I often run into problems going from sketch to final product -- when I am doing my sketches, I work looser and go more for the feel than having everything super technically perfect. Then I usually use the sketch as my starting place for my drawing, and at that point I sometimes run into problems and discover anatomical issues and perspective problems. This experience was no difference. I ended up, before I was done, redrawing both characters entirely because oh, his legs and posture were weird and then her pose was coming out too stiff and I could NOT get her face right and I fought with it for AGES (and of course, every time I really planned to lock myself away for a weekend and work on the illustration, California would hit me with another heat wave, making my un-airconditioned apartment unsuitable for getting anything done) and so I finally went back to the drawing board with her too and fixed a few pose problems that came up along the way. And then I ended up visiting Bodega Bay midway through the process and realized that, because I had taken my reference photos on a rare sunny day, the illustration was reflecting that, which didn't fit either the feel of the book OR the feel of the town and that I really needed to make it foggy. 
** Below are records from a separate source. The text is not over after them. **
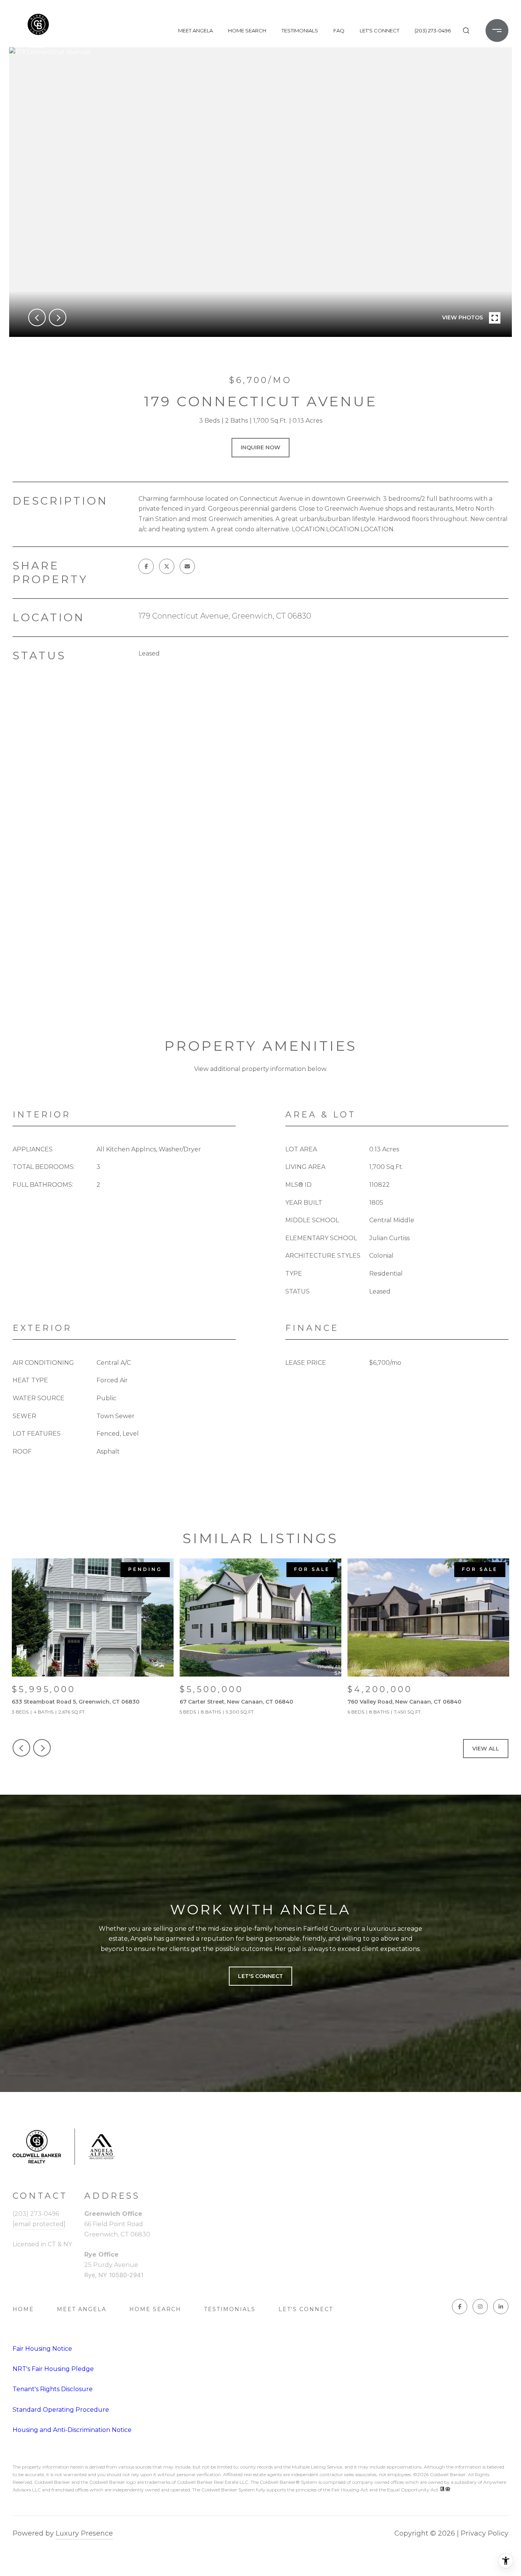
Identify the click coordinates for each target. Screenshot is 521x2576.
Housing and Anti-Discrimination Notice (72, 2429)
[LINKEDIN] (500, 2306)
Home (23, 2309)
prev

So here's the cringe-worthy version I couldn't get to work: 

And after some blood, sweat, and tears (I won't lie, mostly sweat. Stupid summer.), here is the final version: 

She was so stoked with how it turned out, she spent most of the night I sent it to her immediately formatting it into her cover. And this is the final result:

This is so exciting! That book is going to be on like, bookstore shelves! And I drew that picture that's on it! *squeals and runs around in circles* And the author loves it! *swoons*

Anyway, I think my apartment may have cooled down enough that I can stop living in this coffee shop, so that's a wrap for tonight. Tune in next week for exciting pictures of what I do all day at work...when I'm very very lucky.



Building Tracks and Setting Goals

It has, yet again, been months since my last update. 

Yes I know. 

My mom pointed out that she hadn't seen any posts of my work art. 

I guess that keeping my work art for personal use only is a habit I developed when working at Inventionland, but I am no longer required to keep my designs confidential so I should probably be posting photos of the pictures I produce. 

I have been working on a process to help reboot my creative drive and it seems to be helping. It is a process that involves me getting back in the habit of setting clearly outlined goals for myself -- goals that would otherwise simmer in the back of my mind, unrealized, in the eternal limbo of the projects i will work on someday. I've been outlining larger monthly goals and smaller goals to address each week. 

This week's goals included updating my website. So here we go. This is a goal I intend to keep on my weekly checklist, so if all goes to plan (which, let's be honest, nothing ever does), I will be adding new material on a semiregular basis for the forseable future. 

I am a professional and I need to start acting like it. 

Because acting is the first step towards being. Or something.